Randy and the Half-Life of Irregular Verbs

Last night I met up with Randy Alexander of Sinoglot, Yuwen, and Echoes of Manchu for dinner and imported beers. We had a great chat, with topics ranging from English and Chinese linguistics, to sci-fi and (evil genius) Joel Martinsen, to the Sinoglot crew and how they tricked Randy into learning Manchu.

We started talking about some of our favorite linguistics articles, on Language Log or elsewhere, and I brought up the one about the half-life of irregular verbs in English. I wanted to send Randy a link, but I was dismayed to discover that the original article by Harvard University mathematician Erez Lieberman is now behind a pay wall. All you can find are articles linking to what was once a freely accessible article.

But I dug some more (we’re still quite a few years away from regularizing to “digged,” I’m guessing), and I eventually found what looks like a freely available copy of the original article, Quantifying the evolutionary dynamics of language, courtesy of our friends at NIH. Unfortunately, what’s still missing is the great chart the original paper included, which ordered irregular verbs by frequency and gave time estimates (in years) for the regularization of each. (There is an unordered list in text file format linked to in the article, though.)

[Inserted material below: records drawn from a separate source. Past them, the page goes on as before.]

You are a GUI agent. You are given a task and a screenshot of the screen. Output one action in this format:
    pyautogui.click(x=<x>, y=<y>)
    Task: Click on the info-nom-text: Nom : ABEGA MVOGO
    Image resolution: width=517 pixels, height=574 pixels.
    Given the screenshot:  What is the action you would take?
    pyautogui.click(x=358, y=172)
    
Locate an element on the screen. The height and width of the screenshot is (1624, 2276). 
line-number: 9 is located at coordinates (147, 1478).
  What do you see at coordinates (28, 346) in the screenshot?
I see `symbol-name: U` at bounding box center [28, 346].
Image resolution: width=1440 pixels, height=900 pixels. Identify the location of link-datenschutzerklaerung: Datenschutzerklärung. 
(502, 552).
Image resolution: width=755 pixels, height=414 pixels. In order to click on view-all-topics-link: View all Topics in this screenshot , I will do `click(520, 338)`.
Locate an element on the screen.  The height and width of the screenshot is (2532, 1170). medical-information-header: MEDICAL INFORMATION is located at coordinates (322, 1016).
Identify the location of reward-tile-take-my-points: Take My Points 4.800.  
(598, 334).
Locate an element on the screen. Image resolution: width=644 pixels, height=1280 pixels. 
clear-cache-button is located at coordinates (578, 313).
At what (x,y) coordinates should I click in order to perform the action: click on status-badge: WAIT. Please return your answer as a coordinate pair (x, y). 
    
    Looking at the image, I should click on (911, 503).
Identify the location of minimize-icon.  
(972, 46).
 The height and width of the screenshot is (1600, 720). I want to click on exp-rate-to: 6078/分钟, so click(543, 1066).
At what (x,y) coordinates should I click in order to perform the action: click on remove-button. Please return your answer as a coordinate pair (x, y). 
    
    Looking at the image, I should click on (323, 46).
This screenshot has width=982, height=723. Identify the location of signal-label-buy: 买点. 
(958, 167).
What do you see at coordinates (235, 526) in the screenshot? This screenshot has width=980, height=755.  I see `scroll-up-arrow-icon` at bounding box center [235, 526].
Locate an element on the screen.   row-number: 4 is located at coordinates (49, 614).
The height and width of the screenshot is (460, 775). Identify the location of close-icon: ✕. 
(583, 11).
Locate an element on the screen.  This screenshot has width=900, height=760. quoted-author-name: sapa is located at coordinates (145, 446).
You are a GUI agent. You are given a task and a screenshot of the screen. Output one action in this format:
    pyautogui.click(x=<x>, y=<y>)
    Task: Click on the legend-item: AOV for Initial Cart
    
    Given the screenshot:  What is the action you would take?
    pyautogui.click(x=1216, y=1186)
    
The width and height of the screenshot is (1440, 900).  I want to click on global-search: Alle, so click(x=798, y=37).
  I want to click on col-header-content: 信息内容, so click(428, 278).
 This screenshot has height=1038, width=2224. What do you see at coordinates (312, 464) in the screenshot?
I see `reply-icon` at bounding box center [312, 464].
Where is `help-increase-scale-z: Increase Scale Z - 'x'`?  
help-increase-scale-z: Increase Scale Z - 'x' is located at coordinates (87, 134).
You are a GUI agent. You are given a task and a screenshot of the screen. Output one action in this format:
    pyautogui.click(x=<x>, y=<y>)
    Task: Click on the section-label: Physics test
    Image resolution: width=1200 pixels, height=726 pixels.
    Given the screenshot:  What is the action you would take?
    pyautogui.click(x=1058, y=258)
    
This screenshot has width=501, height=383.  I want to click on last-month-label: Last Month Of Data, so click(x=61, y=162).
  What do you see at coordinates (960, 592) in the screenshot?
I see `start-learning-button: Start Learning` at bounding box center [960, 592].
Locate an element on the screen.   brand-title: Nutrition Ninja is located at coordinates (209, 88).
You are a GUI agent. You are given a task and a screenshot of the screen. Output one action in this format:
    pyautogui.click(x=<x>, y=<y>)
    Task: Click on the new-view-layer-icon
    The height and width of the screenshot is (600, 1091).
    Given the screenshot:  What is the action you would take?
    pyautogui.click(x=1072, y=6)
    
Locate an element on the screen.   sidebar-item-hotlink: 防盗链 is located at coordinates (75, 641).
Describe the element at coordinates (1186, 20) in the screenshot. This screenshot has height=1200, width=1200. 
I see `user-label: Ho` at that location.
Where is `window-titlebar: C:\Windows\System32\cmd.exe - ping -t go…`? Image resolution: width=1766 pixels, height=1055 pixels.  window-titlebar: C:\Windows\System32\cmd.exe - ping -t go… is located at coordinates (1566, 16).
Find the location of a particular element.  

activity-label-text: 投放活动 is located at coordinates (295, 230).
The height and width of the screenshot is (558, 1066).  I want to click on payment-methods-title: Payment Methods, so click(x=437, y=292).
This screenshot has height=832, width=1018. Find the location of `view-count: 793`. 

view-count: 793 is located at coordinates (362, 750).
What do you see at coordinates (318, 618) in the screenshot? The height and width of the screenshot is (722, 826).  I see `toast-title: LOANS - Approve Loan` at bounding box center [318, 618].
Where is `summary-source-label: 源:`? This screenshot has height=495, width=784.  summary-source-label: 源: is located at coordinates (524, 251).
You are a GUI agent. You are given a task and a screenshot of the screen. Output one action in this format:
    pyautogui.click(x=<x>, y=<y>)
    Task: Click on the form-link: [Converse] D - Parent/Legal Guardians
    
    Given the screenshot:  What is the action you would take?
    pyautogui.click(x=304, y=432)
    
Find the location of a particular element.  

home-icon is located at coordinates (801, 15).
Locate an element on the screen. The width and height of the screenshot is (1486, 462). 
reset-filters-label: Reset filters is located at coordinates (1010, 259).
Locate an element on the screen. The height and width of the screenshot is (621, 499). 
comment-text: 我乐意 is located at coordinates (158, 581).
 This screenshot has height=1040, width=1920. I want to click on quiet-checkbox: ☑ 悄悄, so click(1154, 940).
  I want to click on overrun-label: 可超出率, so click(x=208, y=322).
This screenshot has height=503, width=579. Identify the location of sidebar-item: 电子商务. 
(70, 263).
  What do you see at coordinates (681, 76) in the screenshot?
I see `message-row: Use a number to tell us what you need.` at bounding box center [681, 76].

What does this have to do with Chinese? I’d love to see similar studies for modern Mandarin. Sure, there are no conjugations for Chinese verbs, so it wouldn’t be about the regularization of irregular verbs. But it could be about variable pronunciations of certain words (like 角色, or 说服), or selection of characters (is it or ?). A good chunk of Chinese academia is still obsessed with standardization and what is “correct,” so you don’t see many objective studies, but that attitude won’t last forever. Chinese corpus linguistics is relatively young, but it’s making great strides, and I really look forward to seeing this kind of research in the future.

What research of this type would you like to see?